▶ **PROBLEM REQUIREMENTS**: Return only the lines from the one containing "Where should I click to: Close" to the end of the entries below, exactly as written, both ends included.

▶ **DATA FOR PROCESSING**:
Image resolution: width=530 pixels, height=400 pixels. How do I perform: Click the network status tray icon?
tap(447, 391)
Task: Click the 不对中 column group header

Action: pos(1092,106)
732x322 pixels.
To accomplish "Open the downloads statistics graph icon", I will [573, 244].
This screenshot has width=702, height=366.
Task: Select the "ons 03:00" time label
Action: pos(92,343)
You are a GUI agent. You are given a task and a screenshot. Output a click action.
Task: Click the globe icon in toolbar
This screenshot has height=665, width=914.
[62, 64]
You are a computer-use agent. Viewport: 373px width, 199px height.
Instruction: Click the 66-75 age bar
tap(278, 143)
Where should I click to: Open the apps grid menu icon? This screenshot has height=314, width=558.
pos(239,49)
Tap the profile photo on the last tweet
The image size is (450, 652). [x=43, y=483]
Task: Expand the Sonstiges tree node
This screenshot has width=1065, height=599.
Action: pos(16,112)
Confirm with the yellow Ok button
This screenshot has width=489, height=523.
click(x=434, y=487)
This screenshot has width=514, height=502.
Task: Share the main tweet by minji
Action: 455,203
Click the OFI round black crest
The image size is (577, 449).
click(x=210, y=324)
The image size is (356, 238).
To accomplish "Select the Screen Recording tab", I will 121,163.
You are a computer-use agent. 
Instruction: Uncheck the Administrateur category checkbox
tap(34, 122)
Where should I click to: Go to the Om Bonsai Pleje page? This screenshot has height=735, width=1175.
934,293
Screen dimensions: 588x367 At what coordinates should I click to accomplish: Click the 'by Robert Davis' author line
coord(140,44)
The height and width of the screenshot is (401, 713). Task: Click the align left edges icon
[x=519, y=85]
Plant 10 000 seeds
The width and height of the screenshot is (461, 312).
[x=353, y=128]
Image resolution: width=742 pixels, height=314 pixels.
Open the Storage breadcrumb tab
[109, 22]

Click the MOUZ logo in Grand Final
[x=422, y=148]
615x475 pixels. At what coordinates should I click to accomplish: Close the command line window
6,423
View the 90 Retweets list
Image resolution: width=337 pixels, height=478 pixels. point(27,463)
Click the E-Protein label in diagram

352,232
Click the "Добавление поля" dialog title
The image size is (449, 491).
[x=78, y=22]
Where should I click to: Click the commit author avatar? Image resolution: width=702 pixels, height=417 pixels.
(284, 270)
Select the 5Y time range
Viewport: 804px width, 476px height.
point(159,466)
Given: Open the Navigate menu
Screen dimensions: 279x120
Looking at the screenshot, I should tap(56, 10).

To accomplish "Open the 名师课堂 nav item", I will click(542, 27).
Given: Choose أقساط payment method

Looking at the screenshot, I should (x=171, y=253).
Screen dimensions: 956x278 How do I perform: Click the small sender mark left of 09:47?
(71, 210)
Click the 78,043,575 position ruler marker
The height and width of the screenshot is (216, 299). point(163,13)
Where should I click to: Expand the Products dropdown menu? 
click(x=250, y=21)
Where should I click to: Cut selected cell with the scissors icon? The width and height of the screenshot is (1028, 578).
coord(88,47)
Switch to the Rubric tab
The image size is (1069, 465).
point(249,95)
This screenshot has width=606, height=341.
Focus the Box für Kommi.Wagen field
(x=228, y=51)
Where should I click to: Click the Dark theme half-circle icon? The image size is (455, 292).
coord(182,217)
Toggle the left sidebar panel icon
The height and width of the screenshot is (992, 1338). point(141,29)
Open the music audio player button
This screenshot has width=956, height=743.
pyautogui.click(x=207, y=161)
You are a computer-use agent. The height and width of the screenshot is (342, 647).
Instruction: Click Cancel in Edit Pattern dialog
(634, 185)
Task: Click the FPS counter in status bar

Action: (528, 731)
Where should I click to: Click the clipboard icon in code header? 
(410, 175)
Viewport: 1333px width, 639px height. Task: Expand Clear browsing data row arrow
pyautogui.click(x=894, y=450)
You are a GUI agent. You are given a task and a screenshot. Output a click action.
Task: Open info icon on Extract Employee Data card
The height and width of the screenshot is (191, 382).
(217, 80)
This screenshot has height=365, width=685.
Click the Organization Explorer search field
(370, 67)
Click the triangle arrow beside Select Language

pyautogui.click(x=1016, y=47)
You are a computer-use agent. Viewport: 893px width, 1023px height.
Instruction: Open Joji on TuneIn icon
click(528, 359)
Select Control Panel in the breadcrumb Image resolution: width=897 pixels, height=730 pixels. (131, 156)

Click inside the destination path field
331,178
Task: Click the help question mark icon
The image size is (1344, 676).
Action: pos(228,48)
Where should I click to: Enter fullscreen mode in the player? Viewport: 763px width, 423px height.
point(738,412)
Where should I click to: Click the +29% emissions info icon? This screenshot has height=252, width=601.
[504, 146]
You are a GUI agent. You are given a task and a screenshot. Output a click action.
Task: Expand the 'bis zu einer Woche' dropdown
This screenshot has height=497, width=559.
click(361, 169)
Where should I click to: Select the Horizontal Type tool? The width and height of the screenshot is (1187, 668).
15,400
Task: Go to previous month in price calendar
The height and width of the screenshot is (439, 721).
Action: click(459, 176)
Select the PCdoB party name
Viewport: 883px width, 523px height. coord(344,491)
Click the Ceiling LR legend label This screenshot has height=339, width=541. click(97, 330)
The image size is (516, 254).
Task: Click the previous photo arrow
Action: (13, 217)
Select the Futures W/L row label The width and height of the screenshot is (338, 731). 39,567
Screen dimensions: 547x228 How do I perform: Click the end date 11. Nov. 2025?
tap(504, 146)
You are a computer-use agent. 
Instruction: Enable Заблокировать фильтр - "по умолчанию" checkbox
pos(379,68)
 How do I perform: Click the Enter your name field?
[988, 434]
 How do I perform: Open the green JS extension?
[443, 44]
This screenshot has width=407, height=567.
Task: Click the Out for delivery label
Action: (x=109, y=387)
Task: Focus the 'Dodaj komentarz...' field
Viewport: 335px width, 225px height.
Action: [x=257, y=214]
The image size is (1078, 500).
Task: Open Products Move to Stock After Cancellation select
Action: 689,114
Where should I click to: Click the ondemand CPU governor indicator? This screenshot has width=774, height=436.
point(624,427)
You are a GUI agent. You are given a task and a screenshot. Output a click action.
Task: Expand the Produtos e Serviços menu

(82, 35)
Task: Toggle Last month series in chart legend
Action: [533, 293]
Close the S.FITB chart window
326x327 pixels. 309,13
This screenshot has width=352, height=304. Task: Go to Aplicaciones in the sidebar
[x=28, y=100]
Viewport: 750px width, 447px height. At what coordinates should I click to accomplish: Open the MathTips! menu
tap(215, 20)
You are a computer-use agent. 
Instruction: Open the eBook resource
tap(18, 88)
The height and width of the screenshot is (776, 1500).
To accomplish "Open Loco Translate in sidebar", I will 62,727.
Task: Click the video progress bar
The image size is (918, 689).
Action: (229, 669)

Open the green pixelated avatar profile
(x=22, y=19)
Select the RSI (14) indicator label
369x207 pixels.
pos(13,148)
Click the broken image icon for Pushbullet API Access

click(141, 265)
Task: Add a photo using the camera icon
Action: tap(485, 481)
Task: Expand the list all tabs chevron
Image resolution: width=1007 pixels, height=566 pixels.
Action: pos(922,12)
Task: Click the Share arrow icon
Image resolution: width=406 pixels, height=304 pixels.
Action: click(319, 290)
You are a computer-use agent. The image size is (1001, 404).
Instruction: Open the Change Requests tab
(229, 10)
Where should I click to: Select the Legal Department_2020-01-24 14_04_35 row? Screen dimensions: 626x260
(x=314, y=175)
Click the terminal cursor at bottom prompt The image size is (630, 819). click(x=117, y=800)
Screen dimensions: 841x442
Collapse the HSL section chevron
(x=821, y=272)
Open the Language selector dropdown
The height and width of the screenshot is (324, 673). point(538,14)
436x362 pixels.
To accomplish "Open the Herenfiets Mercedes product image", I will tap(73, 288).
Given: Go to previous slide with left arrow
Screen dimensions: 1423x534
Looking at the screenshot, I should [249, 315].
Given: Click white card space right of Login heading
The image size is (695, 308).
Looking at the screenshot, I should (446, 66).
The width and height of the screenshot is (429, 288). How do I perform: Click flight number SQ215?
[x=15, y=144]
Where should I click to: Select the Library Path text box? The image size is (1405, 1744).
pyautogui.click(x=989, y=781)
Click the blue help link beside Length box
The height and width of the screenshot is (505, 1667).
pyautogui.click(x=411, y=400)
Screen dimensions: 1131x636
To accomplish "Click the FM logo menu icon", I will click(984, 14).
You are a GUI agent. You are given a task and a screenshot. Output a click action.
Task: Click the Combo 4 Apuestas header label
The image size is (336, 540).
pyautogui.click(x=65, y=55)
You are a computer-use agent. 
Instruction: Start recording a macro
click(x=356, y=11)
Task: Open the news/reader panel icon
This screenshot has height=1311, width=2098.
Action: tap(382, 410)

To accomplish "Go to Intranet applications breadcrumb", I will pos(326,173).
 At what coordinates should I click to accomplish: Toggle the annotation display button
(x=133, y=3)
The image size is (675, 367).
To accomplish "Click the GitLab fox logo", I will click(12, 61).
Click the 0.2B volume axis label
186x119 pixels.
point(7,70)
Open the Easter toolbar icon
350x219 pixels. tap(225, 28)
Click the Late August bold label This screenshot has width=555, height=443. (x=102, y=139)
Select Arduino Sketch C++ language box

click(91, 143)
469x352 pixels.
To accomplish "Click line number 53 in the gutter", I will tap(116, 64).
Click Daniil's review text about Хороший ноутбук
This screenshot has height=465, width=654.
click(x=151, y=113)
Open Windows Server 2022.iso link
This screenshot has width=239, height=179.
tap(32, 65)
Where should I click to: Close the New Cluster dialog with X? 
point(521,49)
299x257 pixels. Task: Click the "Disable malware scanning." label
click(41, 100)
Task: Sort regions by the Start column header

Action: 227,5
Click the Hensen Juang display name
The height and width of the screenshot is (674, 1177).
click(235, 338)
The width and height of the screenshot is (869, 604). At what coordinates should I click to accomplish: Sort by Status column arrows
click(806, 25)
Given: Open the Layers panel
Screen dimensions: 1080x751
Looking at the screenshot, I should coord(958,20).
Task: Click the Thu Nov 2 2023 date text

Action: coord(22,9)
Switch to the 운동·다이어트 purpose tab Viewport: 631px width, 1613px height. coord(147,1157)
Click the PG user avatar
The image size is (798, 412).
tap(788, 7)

▶ **EXERCISE SOLUTION**:
Where should I click to: Close the New Cluster dialog with X? 
point(521,49)
299x257 pixels. Task: Click the "Disable malware scanning." label
click(41, 100)
Task: Sort regions by the Start column header

Action: 227,5
Click the Hensen Juang display name
The height and width of the screenshot is (674, 1177).
click(235, 338)
The width and height of the screenshot is (869, 604). At what coordinates should I click to accomplish: Sort by Status column arrows
click(806, 25)
Given: Open the Layers panel
Screen dimensions: 1080x751
Looking at the screenshot, I should coord(958,20).
Task: Click the Thu Nov 2 2023 date text

Action: coord(22,9)
Switch to the 운동·다이어트 purpose tab Viewport: 631px width, 1613px height. coord(147,1157)
Click the PG user avatar
The image size is (798, 412).
tap(788, 7)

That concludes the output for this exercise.